WORK INSTRUCTION.
Everything from the line containing "Viewport: 1815px width, 916px height." through the last line of the listing below should be returned exactly, except for pictures.

Content starts

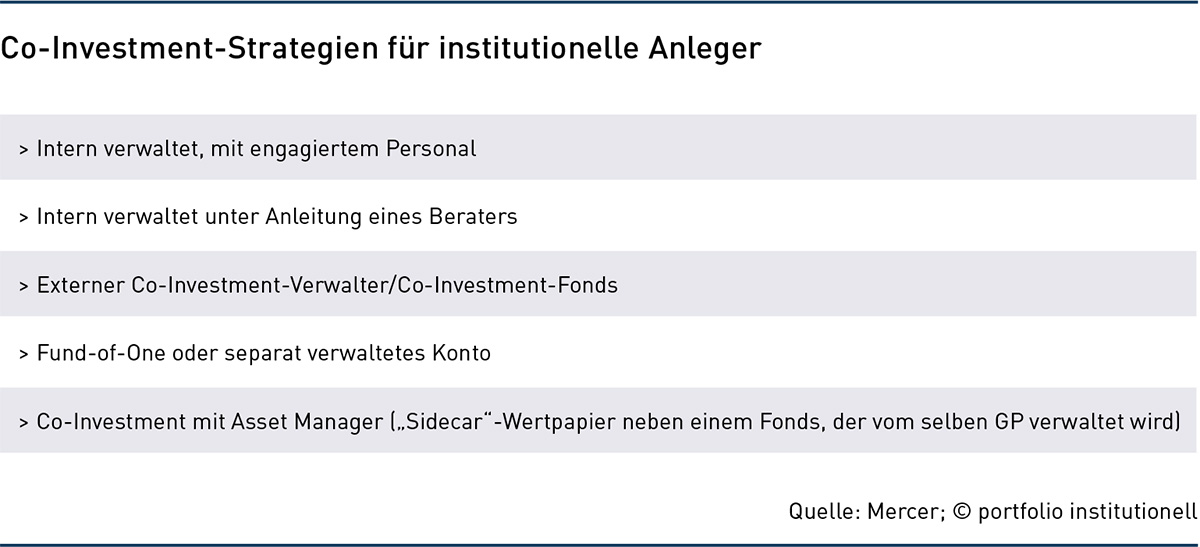Click the word Sidecar in quotes
Screen dimensions: 1200x547
coord(445,421)
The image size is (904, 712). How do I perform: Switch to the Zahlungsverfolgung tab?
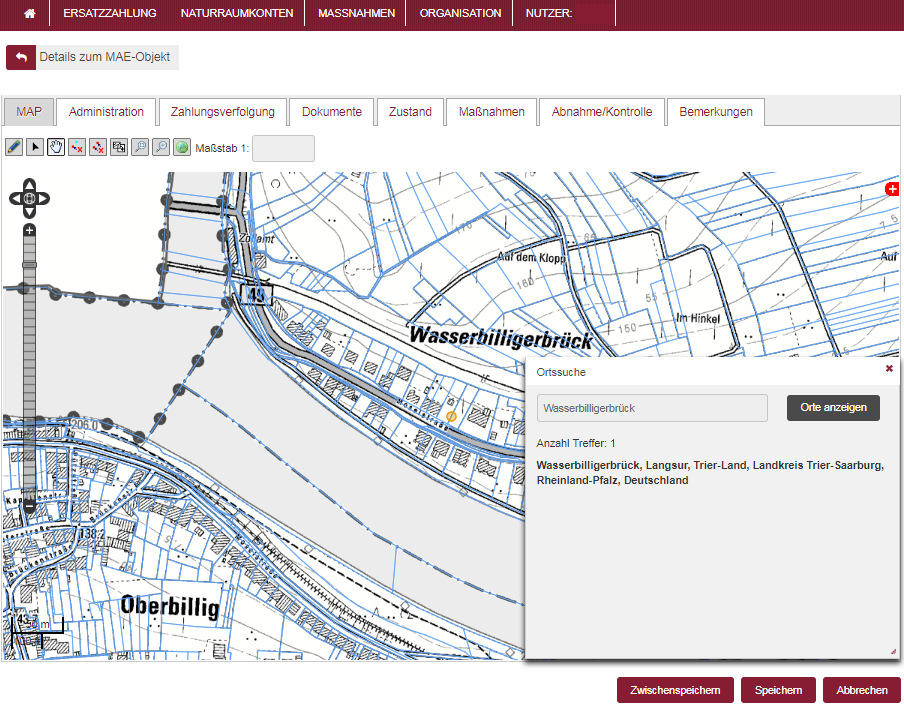pos(223,112)
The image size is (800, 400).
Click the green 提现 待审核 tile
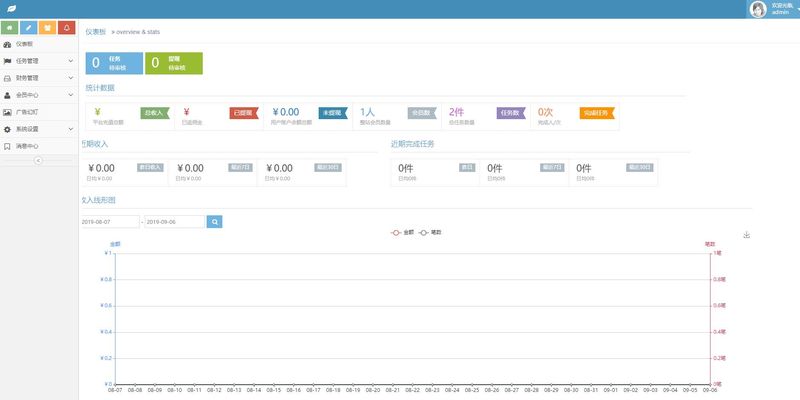coord(173,63)
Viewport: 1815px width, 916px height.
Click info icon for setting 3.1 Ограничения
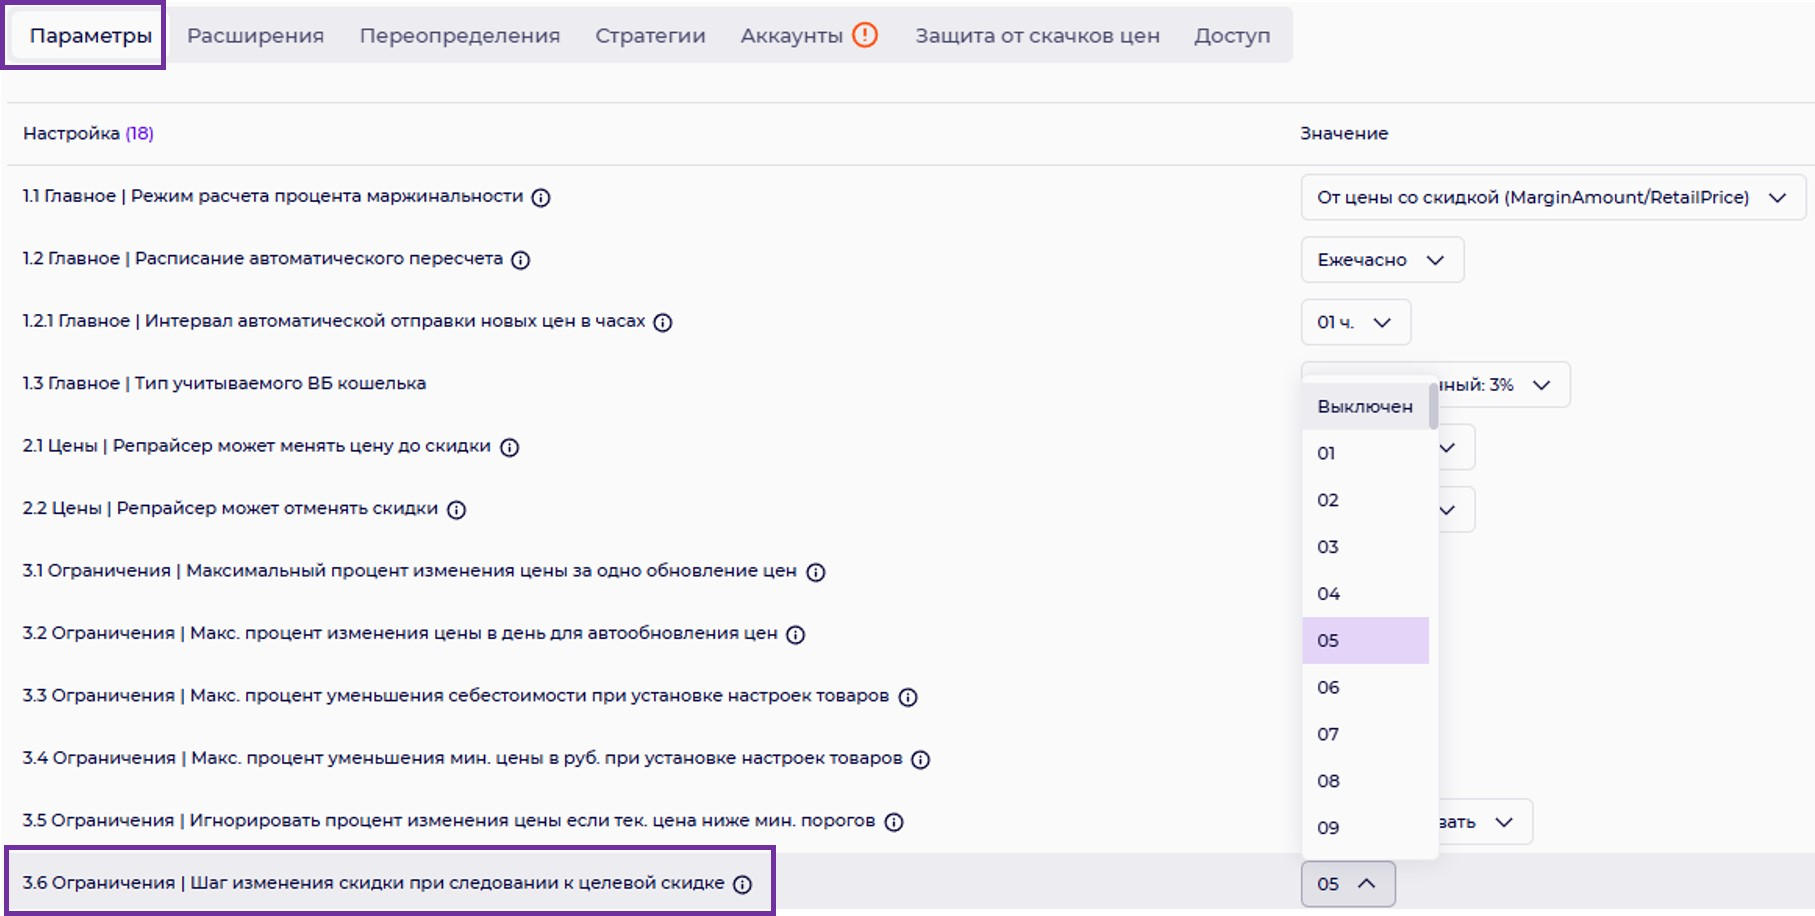click(816, 572)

Content ends

ANSWER TO THIS TASK.
Viewport: 1815px width, 916px height.
Click info icon for setting 3.1 Ограничения
click(816, 572)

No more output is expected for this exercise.